**GOAL OF THE EXERCISE:**
These records need to be repeated exactly, every one of them.
-.-.-
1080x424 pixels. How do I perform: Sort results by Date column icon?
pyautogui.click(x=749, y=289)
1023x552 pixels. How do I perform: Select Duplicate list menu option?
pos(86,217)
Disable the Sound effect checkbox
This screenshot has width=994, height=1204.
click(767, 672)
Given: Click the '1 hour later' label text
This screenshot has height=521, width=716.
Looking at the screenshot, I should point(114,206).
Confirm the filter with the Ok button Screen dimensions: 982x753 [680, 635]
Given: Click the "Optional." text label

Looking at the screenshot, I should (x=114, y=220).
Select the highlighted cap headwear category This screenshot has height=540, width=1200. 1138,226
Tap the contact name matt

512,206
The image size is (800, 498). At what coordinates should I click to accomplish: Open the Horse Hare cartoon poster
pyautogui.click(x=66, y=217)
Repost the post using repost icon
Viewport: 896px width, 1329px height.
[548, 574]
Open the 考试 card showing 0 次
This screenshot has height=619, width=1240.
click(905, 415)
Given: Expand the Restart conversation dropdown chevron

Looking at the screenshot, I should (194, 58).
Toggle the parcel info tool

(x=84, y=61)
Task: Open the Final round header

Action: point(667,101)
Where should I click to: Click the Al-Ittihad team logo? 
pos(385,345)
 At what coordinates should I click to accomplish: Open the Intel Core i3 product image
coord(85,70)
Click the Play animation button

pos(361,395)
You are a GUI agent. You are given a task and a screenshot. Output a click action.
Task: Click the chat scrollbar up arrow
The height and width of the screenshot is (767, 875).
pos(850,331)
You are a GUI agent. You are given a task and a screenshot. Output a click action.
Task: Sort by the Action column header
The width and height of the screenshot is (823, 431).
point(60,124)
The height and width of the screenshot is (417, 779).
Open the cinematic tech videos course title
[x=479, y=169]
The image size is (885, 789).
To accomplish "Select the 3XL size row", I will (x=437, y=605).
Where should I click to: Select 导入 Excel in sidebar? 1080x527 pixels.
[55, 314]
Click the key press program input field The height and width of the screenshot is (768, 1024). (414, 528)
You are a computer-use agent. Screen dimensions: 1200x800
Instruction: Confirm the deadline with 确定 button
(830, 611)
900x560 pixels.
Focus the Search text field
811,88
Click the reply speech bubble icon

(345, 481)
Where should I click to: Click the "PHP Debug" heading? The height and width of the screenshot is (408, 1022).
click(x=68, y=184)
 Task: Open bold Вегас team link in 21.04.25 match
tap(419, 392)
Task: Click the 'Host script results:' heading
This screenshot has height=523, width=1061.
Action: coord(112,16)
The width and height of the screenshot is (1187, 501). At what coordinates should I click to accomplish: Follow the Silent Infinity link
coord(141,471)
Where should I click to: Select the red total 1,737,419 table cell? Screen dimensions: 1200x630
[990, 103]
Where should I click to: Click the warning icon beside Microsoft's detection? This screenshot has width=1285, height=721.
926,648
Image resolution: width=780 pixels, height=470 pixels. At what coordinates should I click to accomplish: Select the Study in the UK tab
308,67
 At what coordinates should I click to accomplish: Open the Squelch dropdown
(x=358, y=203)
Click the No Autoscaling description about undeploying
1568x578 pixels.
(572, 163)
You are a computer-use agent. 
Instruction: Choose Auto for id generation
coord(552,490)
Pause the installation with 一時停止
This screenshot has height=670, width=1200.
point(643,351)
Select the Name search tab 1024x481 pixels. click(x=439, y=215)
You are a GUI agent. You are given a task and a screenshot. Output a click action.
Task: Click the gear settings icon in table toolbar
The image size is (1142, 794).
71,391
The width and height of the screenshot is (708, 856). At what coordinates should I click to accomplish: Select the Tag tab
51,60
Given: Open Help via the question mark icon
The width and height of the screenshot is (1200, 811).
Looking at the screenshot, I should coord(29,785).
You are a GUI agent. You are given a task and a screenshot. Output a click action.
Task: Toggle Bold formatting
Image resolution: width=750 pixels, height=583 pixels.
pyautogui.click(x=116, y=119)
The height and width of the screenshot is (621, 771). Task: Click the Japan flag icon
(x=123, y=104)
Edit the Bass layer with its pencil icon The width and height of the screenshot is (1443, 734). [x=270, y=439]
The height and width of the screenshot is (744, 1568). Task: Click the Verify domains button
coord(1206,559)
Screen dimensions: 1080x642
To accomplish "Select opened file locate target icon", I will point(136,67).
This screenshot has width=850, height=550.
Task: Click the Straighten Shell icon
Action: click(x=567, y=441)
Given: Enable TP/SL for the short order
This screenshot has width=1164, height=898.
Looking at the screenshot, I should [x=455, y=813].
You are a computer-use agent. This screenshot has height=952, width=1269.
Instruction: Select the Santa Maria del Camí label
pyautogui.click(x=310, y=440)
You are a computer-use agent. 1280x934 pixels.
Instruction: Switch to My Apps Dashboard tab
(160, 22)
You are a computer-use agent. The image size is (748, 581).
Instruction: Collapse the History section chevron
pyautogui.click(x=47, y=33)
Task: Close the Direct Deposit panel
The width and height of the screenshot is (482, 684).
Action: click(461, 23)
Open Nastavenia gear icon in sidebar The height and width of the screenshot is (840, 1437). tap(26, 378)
-.-.-
**FINAL ANSWER:**
1080x424 pixels. How do I perform: Sort results by Date column icon?
pyautogui.click(x=749, y=289)
1023x552 pixels. How do I perform: Select Duplicate list menu option?
pos(86,217)
Disable the Sound effect checkbox
This screenshot has width=994, height=1204.
click(767, 672)
Given: Click the '1 hour later' label text
This screenshot has height=521, width=716.
Looking at the screenshot, I should point(114,206).
Confirm the filter with the Ok button Screen dimensions: 982x753 [680, 635]
Given: Click the "Optional." text label

Looking at the screenshot, I should (x=114, y=220).
Select the highlighted cap headwear category This screenshot has height=540, width=1200. 1138,226
Tap the contact name matt

512,206
The image size is (800, 498). At what coordinates should I click to accomplish: Open the Horse Hare cartoon poster
pyautogui.click(x=66, y=217)
Repost the post using repost icon
Viewport: 896px width, 1329px height.
[548, 574]
Open the 考试 card showing 0 次
This screenshot has height=619, width=1240.
click(905, 415)
Given: Expand the Restart conversation dropdown chevron

Looking at the screenshot, I should (194, 58).
Toggle the parcel info tool

(x=84, y=61)
Task: Open the Final round header

Action: point(667,101)
Where should I click to: Click the Al-Ittihad team logo? 
pos(385,345)
 At what coordinates should I click to accomplish: Open the Intel Core i3 product image
coord(85,70)
Click the Play animation button

pos(361,395)
You are a GUI agent. You are given a task and a screenshot. Output a click action.
Task: Click the chat scrollbar up arrow
The height and width of the screenshot is (767, 875).
pos(850,331)
You are a GUI agent. You are given a task and a screenshot. Output a click action.
Task: Sort by the Action column header
The width and height of the screenshot is (823, 431).
point(60,124)
The height and width of the screenshot is (417, 779).
Open the cinematic tech videos course title
[x=479, y=169]
The image size is (885, 789).
To accomplish "Select the 3XL size row", I will (x=437, y=605).
Where should I click to: Select 导入 Excel in sidebar? 1080x527 pixels.
[55, 314]
Click the key press program input field The height and width of the screenshot is (768, 1024). (414, 528)
You are a computer-use agent. Screen dimensions: 1200x800
Instruction: Confirm the deadline with 确定 button
(830, 611)
900x560 pixels.
Focus the Search text field
811,88
Click the reply speech bubble icon

(345, 481)
Where should I click to: Click the "PHP Debug" heading? The height and width of the screenshot is (408, 1022).
click(x=68, y=184)
 Task: Open bold Вегас team link in 21.04.25 match
tap(419, 392)
Task: Click the 'Host script results:' heading
This screenshot has height=523, width=1061.
Action: coord(112,16)
The width and height of the screenshot is (1187, 501). At what coordinates should I click to accomplish: Follow the Silent Infinity link
coord(141,471)
Where should I click to: Select the red total 1,737,419 table cell? Screen dimensions: 1200x630
[990, 103]
Where should I click to: Click the warning icon beside Microsoft's detection? This screenshot has width=1285, height=721.
926,648
Image resolution: width=780 pixels, height=470 pixels. At what coordinates should I click to accomplish: Select the Study in the UK tab
308,67
 At what coordinates should I click to accomplish: Open the Squelch dropdown
(x=358, y=203)
Click the No Autoscaling description about undeploying
1568x578 pixels.
(572, 163)
You are a computer-use agent. 
Instruction: Choose Auto for id generation
coord(552,490)
Pause the installation with 一時停止
This screenshot has height=670, width=1200.
point(643,351)
Select the Name search tab 1024x481 pixels. click(x=439, y=215)
You are a GUI agent. You are given a task and a screenshot. Output a click action.
Task: Click the gear settings icon in table toolbar
The image size is (1142, 794).
71,391
The width and height of the screenshot is (708, 856). At what coordinates should I click to accomplish: Select the Tag tab
51,60
Given: Open Help via the question mark icon
The width and height of the screenshot is (1200, 811).
Looking at the screenshot, I should coord(29,785).
You are a GUI agent. You are given a task and a screenshot. Output a click action.
Task: Toggle Bold formatting
Image resolution: width=750 pixels, height=583 pixels.
pyautogui.click(x=116, y=119)
The height and width of the screenshot is (621, 771). Task: Click the Japan flag icon
(x=123, y=104)
Edit the Bass layer with its pencil icon The width and height of the screenshot is (1443, 734). [x=270, y=439]
The height and width of the screenshot is (744, 1568). Task: Click the Verify domains button
coord(1206,559)
Screen dimensions: 1080x642
To accomplish "Select opened file locate target icon", I will point(136,67).
This screenshot has width=850, height=550.
Task: Click the Straighten Shell icon
Action: click(x=567, y=441)
Given: Enable TP/SL for the short order
This screenshot has width=1164, height=898.
Looking at the screenshot, I should [x=455, y=813].
You are a computer-use agent. This screenshot has height=952, width=1269.
Instruction: Select the Santa Maria del Camí label
pyautogui.click(x=310, y=440)
You are a computer-use agent. 1280x934 pixels.
Instruction: Switch to My Apps Dashboard tab
(160, 22)
You are a computer-use agent. The image size is (748, 581).
Instruction: Collapse the History section chevron
pyautogui.click(x=47, y=33)
Task: Close the Direct Deposit panel
The width and height of the screenshot is (482, 684).
Action: click(461, 23)
Open Nastavenia gear icon in sidebar The height and width of the screenshot is (840, 1437). tap(26, 378)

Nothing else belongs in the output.